New World PCS
- New World Mobility logo
- Native name: 新世界流動電話有限公司
- Company type: subsidiary
- Industry: Mobile communication
- Founded: 16 February 1995 in British Hong Kong
- Defunct: 2008
- Fate: merged with sister company
- Successor: CSL Limited
- Headquarters: Hong Kong SAR, China
- Area served: Hong Kong
- Brands: New World Mobility
- Parent: CSL New World Mobility
- Website: http://www.nwmobility.com;

= New World PCS =

Mobile network operator (MNO) of Hong Kong

New World PCS Limited (abb. NWPCS) was a mobile network operator (MNO) of Hong Kong.

==History==

New World PCS Limited was a subsidiary of New World Development that was incorporated on 16 February 1995. In 1997 the brand New World Mobility was launched.

In 2004 New World Development started to own the MNO via another listed intermediate holding company New World Mobile Holdings. Previously, New World PCS Holdings, the direct parent company of New World PCS, as well as New World Telecommunications, were sister companies that under the same direct parent company New World Telephone Holdings, which in turn it was owned by New World Development.

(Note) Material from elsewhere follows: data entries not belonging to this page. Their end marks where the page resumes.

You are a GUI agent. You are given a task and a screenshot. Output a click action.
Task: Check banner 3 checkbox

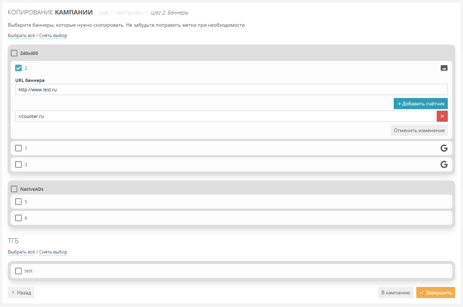(19, 164)

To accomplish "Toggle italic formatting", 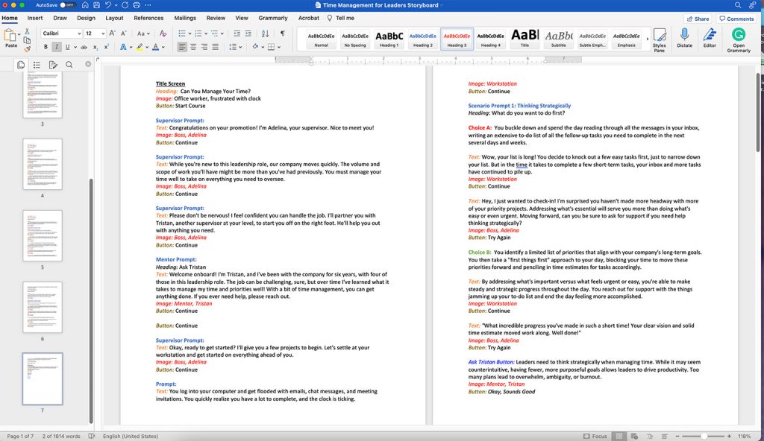I will click(56, 47).
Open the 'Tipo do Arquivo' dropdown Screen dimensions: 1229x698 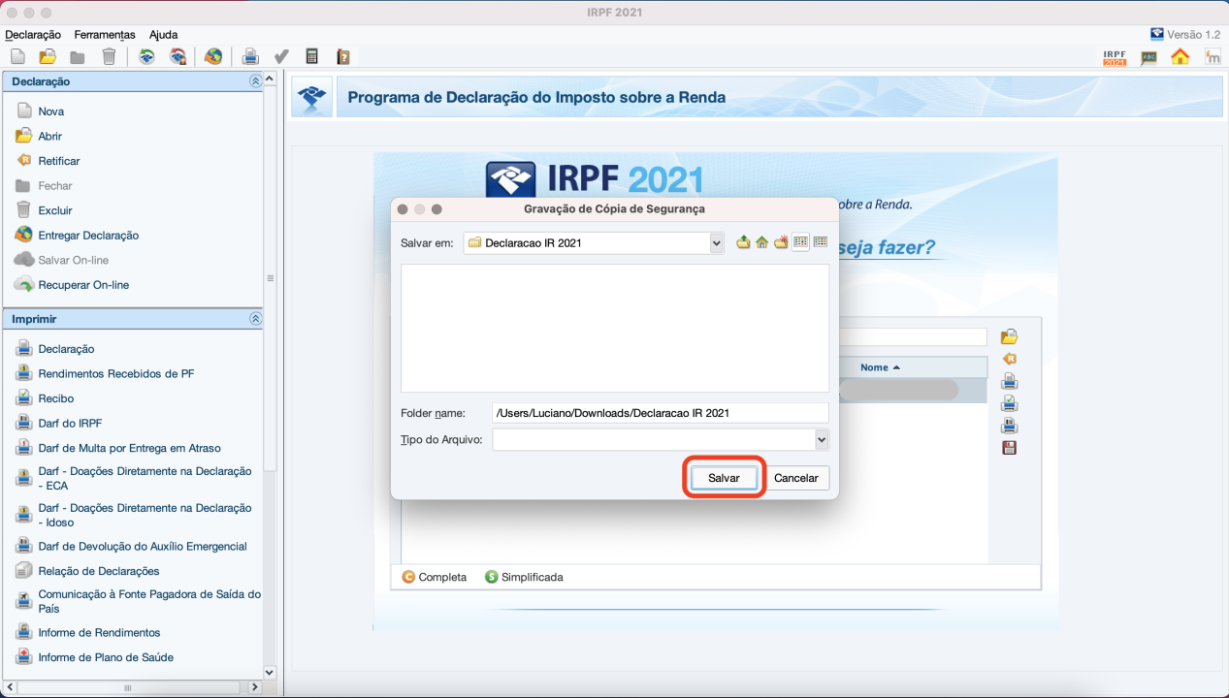click(822, 440)
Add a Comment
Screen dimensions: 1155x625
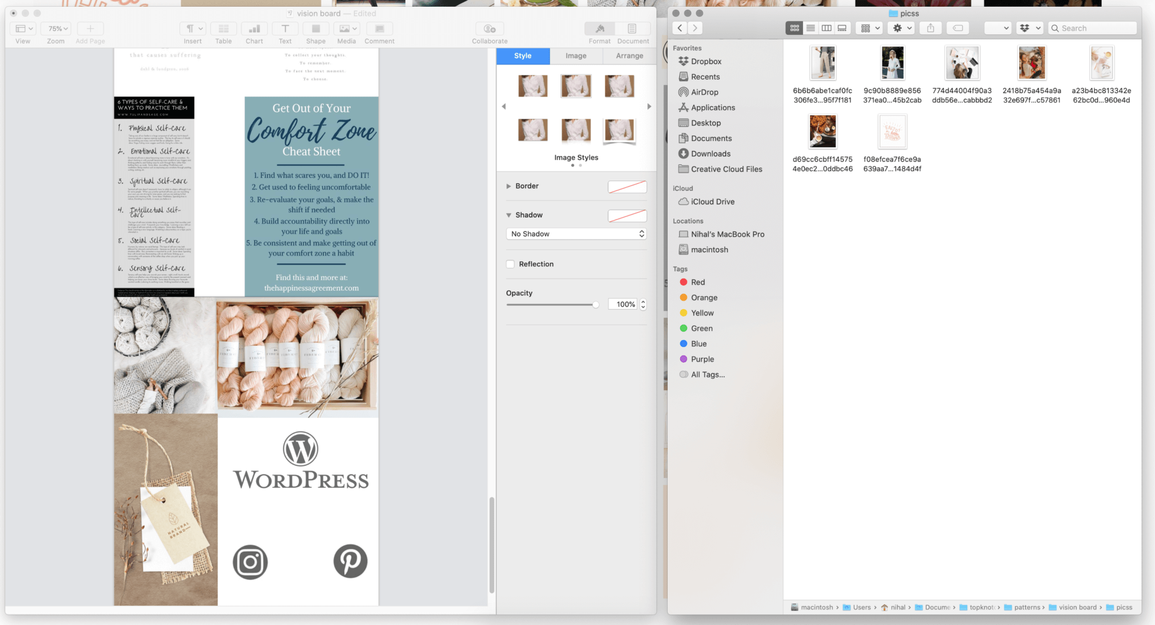point(379,28)
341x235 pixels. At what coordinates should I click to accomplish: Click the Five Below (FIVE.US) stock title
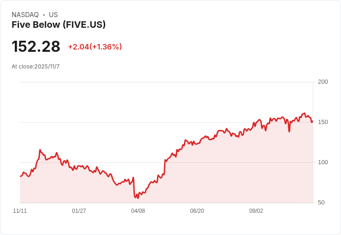point(58,25)
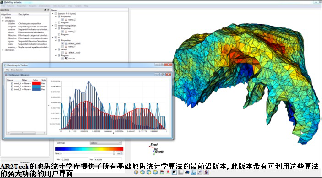Click the light blue square toolbar icon
Image resolution: width=322 pixels, height=178 pixels.
pos(193,172)
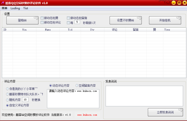Enable the 新动态抢评论 checkbox
187x121 pixels.
[x=42, y=22]
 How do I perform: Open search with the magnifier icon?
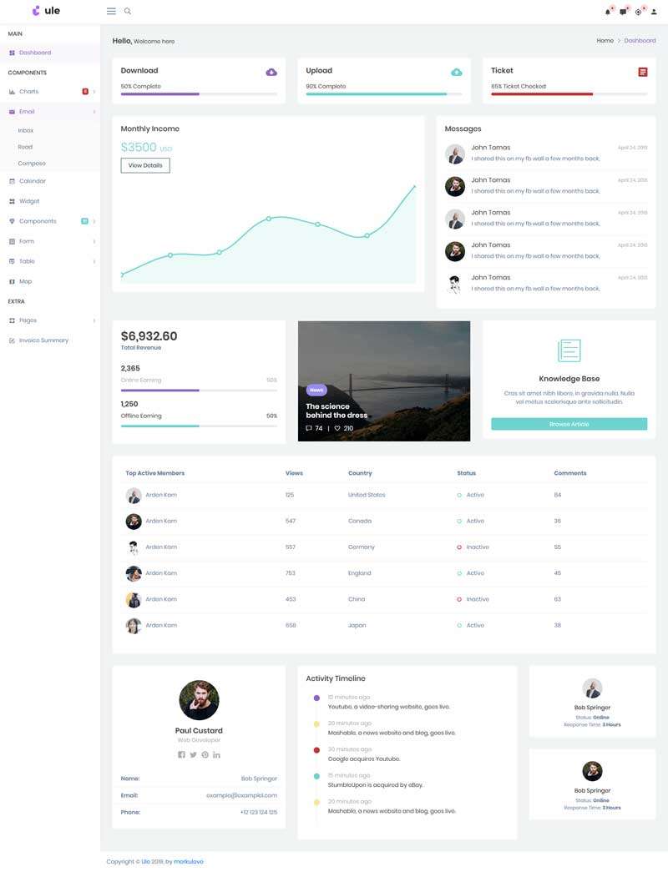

In 2006, NWPCS merged with Hong Kong CSL to form CSL New World Mobility, an intermediate holding company that was owned by Telstra (76.4%) and New World Development (23.6%). It is no longer the direct subsidiary of New World Mobile Holdings Limited and New World Development.

In 2008 New World PCS Limited was renamed to CSL Limited, with the old CSL (Hong Kong CSL Limited) became its subsidiary. However, the brand New World Mobility was still used by the group in the same year (used by New World Mobility Limited, a joint venture of CSL Limited), which eventually became Sun Mobile in 2014.